Collected data
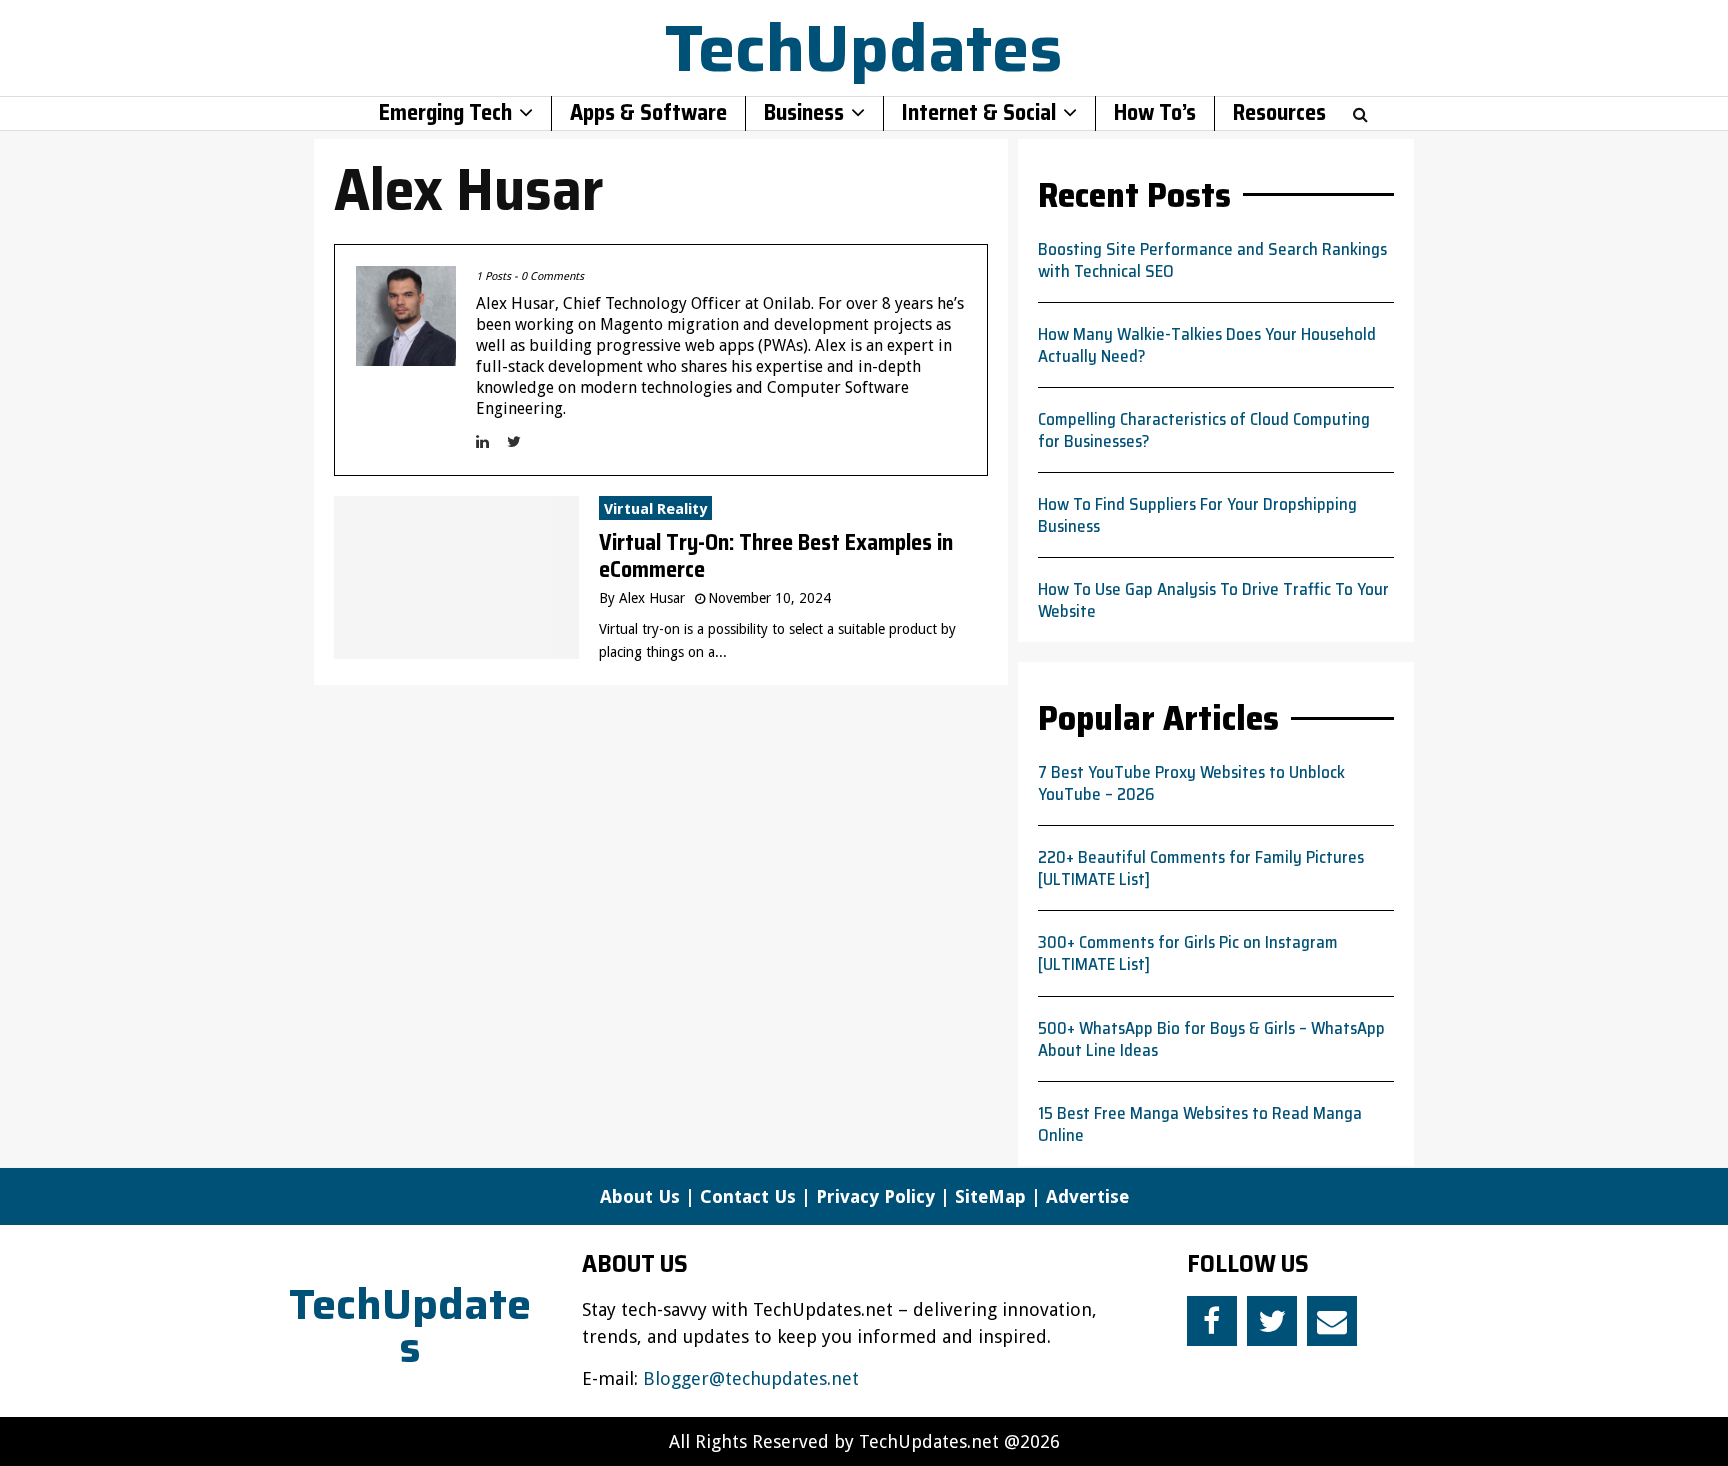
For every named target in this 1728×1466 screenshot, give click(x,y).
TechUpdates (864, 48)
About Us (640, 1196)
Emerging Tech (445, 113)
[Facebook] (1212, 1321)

• **PROBLEM TO WORK ON**:
Quote every entry exactly, with the pictures omitted.

• **EXPECTED OUTPUT**:
For every named target in this 1728×1466 screenshot, give click(x,y).
TechUpdates (864, 48)
About Us (640, 1196)
Emerging Tech (445, 113)
[Facebook] (1212, 1321)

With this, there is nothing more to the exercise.